Paris, Théâtre des ChampsÉlysée, 11 février 2016, par Frédéric Norac ——

Mitridate, Théâtre des Champs-Élysées, février 2016. Photographie © Vincent Pontet.

 

Reconnaissons-le, il n'est pas évident de faire vivre théâtralement une œuvre comme Mitridate, pur produit de l'opéra seria des années 1770. La bordée de huées qui accueillait Clément Hervieu-Léger au final de cette nouvelle production, prouve au moins que son approche, certes quelque peu inachevée, a eu la capacité de susciter une véritable attente chez le spectateur.  Le concept sur lequel repose sa production peut paraître un peu abscons, sa direction d'acteurs très fouillée réussit en revanche à donner aux personnages et aux situations une véritable crédibilité et a le mérite de laisser le chant et la musique se déployer dans toute leur splendeur.

La scénographie d'Éric Ruf installe l'action dans le décor fantomatique d'un théâtre classique en déshérence et c'est dans une sorte de second degré que l'histoire nous est racontée. Il faut sans doute y voir une façon de rendre hommage aux origines raciniennes du livret d'Amedeo Cigna-Santi dont quelques vers nous sont cités d'entrée de jeu. S'agit-il d'une répétition ?  La représentation commence comme une lecture et ce n'est qu'au fil des premiers airs que les acteurs enfilent un à un leurs costumes et commencent à interpréter leurs rôles. L'esthétique, l'ambiance  générale, avec ses figurants — tout à la fois habilleuse, accessoiriste et comparses et suivants —, les costumes en camaïeu de teintes sourdes de Caroline de Vivaise, que quelques somptueuses robes pour la prima et la seconda donna trouent de taches colorées, rappellent l'univers d'un Chéreau dont Clément Hervieu-Léger fut l'élève.

Mitridate, Théâtre des Champs-Élysées, février 2016. Photographie © Vincent Pontet.

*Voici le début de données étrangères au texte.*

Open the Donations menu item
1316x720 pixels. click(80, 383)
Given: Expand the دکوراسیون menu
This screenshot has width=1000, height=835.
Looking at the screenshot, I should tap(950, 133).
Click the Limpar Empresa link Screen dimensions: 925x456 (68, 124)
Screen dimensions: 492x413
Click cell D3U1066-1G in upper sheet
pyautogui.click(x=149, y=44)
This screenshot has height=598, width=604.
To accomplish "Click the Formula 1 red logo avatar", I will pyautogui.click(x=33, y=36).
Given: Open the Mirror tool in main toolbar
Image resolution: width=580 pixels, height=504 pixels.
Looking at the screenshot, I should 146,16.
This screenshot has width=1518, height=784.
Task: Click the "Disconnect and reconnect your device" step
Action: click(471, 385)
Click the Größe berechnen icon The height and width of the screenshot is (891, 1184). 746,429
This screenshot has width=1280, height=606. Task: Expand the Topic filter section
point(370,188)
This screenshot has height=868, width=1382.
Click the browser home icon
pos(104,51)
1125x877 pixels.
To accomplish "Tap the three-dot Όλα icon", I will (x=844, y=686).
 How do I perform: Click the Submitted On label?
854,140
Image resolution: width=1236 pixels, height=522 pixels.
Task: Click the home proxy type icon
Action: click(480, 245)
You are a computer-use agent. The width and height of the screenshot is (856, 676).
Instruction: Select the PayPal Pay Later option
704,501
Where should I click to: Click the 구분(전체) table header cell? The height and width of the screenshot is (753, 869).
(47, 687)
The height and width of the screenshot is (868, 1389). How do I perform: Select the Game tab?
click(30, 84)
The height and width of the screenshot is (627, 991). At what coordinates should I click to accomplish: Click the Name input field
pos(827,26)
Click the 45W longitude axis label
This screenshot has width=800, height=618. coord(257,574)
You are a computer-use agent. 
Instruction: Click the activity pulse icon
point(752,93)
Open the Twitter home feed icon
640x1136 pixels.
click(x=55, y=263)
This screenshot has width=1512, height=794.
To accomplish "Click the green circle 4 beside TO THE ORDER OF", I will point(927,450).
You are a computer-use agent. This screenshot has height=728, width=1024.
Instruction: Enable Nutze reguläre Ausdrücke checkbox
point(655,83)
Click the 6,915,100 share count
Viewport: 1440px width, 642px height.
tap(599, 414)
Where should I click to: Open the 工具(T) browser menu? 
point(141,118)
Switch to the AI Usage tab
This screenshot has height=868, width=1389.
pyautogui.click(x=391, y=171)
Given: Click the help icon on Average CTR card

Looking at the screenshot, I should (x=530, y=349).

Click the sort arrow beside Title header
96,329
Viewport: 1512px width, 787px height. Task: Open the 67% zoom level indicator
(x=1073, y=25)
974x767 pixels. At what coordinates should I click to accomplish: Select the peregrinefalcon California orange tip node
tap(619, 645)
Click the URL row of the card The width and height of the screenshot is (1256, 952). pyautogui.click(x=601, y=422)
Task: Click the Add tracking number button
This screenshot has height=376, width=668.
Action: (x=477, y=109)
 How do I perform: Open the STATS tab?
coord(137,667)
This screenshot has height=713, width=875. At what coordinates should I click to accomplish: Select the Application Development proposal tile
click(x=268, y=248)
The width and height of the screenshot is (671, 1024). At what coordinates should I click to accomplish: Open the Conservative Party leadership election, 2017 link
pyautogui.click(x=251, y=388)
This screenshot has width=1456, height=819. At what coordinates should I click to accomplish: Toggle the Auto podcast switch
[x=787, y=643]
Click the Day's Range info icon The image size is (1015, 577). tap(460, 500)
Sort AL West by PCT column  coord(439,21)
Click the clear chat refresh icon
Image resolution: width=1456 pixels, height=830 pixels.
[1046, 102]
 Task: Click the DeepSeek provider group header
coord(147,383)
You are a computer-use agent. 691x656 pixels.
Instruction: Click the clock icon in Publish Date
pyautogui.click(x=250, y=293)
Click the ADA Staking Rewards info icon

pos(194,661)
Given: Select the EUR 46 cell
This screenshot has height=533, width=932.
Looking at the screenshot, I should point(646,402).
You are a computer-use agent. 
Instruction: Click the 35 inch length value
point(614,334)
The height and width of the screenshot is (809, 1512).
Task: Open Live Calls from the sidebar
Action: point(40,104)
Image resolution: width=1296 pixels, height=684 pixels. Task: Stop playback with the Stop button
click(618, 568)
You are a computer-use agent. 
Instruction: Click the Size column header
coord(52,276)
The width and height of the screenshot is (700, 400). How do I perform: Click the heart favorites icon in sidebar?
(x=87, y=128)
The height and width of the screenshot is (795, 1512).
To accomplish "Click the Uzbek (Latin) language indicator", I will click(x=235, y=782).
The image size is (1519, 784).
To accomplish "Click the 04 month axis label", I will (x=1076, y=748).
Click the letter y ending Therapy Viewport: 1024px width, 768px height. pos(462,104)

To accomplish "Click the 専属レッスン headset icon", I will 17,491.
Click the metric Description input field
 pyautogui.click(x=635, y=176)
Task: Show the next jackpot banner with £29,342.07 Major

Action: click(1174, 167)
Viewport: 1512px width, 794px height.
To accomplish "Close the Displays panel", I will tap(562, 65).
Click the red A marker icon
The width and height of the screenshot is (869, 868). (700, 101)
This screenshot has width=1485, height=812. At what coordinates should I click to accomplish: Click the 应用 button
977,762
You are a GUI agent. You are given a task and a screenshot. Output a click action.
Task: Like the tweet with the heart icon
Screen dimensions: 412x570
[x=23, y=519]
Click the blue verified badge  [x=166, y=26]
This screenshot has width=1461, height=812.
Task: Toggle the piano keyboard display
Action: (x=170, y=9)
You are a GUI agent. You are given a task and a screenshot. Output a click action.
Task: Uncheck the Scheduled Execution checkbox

L'approche musicale, quant à elle, s'avère pleinement aboutie. Il est évident qu'Emmanuelle HaÏm a cru au génie dramatique du jeune compositeur. Sa lecture dynamique et contrastée met en relief  la richesse et la variété de la partition et déjoue en permanence le risque de monotonie de ce qui pourrait facilement devenir une enfilade d'airs da capo. Le récitatif sec vit aussi d'une façon exemplaire. L'orchestre un peu épais de son dans l'ouverture, s'affine et se colore, révélant dans les préludes des grandes scènes  les intuitions orchestrales d'un musicien adolescent dont Mitridate est la première grande réussite dans un genre qui l'a toujours fasciné. Rares sont les airs qui ne semblent offrir une nouvelle facette de l'inspiration du compositeur et si les cadences ne paraissent pas toujours très en phase avec le style musical, les variations dans les da capo contribuent à la vitalité de la musique.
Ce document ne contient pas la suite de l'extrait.